_Action item A_. According to the article on single cell sequencing of malaria parasites, in which journal was the three-year study published?
_Action item B_. Write the next part of the article on single cell sequencing of malaria parasites, picking up after its final sentence.

New technology employing single cell genome sequencing of the parasite that causes malaria has yielded some surprising results and helps pave the way for possible new intervention strategies for this deadly infectious disease, according to Texas Biomedical Research Institute Assistant Professor Ian Cheeseman, Ph.D. Dr. Cheeseman was Principal Investigator of a three-year study published in Cell Host & Microbe. Malaria is caused by Plasmodium parasites spread to people by the bite of infected Anopheles mosquitoes.
“We don’t know what is inside malaria infections,” Dr. Cheeseman said. “We don’t know how many different genetically distinct strains of parasites there are. We don’t know how related they are to each other. We don’t know how many mosquitoes they came from.”
To help answer these questions, Dr. Cheeseman and his collaborators turned to single cell genome sequencing. Using this technology, individual malaria parasite cells are isolated, and their genome amplified before being analyzed by a genome sequencer. Single cell sequencing allows researchers to capture the genetic mutations present in a single cell and has been adopted by cancer researchers to understand how tumors evolve. This is the first time the technology was used to study malaria transmission.

_Available data_.
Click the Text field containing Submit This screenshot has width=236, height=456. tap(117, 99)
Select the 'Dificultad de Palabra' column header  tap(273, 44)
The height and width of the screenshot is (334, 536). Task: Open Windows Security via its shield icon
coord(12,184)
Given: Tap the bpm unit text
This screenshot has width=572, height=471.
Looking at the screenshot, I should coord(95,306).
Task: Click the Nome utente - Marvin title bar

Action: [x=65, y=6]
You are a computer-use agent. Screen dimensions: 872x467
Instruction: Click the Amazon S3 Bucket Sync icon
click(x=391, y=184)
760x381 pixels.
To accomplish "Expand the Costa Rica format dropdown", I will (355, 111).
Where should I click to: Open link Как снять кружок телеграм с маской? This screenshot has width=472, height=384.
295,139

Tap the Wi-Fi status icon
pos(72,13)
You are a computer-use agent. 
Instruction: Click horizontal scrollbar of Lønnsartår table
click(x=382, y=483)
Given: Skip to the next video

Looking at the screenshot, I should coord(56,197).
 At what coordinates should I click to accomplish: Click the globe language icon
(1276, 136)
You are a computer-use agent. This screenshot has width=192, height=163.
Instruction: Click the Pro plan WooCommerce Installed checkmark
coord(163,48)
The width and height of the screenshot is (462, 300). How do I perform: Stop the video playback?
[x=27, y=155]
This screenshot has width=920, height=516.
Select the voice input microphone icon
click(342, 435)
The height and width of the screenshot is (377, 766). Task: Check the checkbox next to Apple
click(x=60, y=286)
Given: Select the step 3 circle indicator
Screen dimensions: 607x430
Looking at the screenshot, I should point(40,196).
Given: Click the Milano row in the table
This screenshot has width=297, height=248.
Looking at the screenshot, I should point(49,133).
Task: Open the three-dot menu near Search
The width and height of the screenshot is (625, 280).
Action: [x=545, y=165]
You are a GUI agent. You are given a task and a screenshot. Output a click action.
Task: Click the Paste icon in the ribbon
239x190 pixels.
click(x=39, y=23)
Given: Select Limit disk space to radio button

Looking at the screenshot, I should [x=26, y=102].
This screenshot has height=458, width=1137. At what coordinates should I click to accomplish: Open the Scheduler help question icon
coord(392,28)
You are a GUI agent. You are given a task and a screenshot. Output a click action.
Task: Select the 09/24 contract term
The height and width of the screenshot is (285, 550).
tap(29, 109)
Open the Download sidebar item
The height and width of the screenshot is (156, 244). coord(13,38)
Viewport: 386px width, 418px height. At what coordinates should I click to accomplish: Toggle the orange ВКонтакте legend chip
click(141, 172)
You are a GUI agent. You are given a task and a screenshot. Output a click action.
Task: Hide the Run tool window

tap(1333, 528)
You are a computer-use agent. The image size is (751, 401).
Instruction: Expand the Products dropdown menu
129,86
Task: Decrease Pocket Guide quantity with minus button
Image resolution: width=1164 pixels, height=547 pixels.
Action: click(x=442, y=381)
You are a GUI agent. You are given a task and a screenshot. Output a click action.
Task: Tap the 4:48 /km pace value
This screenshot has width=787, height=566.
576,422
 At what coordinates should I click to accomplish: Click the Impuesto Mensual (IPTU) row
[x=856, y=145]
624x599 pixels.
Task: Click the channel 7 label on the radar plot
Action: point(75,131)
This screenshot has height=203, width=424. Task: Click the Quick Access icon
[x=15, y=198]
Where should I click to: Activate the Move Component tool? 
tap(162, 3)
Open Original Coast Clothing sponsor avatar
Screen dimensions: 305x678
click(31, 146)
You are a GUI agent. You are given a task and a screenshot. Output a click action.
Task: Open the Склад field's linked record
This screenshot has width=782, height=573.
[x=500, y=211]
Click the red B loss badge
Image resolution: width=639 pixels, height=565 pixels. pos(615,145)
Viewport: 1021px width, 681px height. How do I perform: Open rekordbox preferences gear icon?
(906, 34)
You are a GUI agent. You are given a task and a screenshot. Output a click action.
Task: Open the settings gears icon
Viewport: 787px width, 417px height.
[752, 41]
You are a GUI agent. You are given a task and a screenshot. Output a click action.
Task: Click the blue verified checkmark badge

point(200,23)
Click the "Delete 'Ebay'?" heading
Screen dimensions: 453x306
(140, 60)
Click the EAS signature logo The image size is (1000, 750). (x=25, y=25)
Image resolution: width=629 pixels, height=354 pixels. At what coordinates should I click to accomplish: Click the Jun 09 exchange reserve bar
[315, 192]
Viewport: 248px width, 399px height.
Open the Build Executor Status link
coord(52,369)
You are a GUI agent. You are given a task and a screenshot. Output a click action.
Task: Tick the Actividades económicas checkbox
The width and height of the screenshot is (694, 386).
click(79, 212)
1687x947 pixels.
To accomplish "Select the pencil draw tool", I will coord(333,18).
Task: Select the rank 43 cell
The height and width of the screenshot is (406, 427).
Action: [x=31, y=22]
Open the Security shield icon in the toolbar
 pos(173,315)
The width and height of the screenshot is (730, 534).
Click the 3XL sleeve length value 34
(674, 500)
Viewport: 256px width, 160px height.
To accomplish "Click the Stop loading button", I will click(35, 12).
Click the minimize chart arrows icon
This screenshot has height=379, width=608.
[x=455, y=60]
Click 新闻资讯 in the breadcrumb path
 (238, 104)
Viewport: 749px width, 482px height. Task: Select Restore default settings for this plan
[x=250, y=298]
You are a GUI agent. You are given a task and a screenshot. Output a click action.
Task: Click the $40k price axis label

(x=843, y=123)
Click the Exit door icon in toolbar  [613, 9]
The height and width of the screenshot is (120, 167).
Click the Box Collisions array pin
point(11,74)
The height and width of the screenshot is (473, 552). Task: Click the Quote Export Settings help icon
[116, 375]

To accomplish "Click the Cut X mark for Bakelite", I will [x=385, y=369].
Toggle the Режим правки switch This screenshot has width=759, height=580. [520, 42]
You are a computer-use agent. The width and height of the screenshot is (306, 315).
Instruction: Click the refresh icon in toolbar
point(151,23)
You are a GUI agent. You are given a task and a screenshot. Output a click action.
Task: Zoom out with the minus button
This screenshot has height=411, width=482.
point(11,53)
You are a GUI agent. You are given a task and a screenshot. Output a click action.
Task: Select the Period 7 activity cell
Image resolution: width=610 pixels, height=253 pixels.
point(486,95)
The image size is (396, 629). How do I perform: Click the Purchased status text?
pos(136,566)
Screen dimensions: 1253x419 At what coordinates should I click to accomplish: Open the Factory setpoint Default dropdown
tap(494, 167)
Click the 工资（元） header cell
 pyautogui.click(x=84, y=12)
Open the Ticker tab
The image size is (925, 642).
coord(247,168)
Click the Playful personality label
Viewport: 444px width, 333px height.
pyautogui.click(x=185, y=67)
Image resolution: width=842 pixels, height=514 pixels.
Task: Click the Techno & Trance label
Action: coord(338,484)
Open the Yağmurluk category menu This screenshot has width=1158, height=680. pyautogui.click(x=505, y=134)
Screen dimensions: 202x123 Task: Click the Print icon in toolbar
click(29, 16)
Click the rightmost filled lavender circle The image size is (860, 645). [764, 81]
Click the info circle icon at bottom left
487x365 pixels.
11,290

_Expected output A_. Cell Host & Microbe.

_Expected output B_.
Dr. Cheeseman and his international team studied single malaria-infected cells from malaria patients in Malawi, a country heavily burdened by this infectious disease. Malaria patients, who donated malaria-infected blood samples used in this study reside in Chikhwawa, a region with a large mosquito population. In this region, people may be bitten by a malaria-infected mosquito every 48 hours.
The single cell sequencing approach applied in this study provides a fresh picture of how often bites from an infected mosquito lead to a malaria infection. What researchers discovered went against conventional wisdom. Nearly all the infections they studied likely came from one mosquito bite.
“We found that complex malaria infections are predominantly caused by a single mosquito bite transmitting many genetically diverse but related parasites into the blood stream of a patient,” Dr. Standwell Nkhoma, lead author on the study and a Malawian national, stated.
Knowing this enables scientists to design more effective interventions to block mosquitoes from spreading malaria and build more sophisticated models to predict the spread of antimalarial drug resistance and malaria transmission patterns. The rise of antimalarial drug resistance is a major threat to malaria control globally as resistance to the antimalarial drugs artemisinin and piperaquine continue to spread.
Malaria infects an estimated 200 million people worldwide each year and kills more than 400,000 people, most of them children, according to the World Health Organization. “Any strides we can make in understanding this disease will make an enormous impact,” Dr. Cheeseman concluded.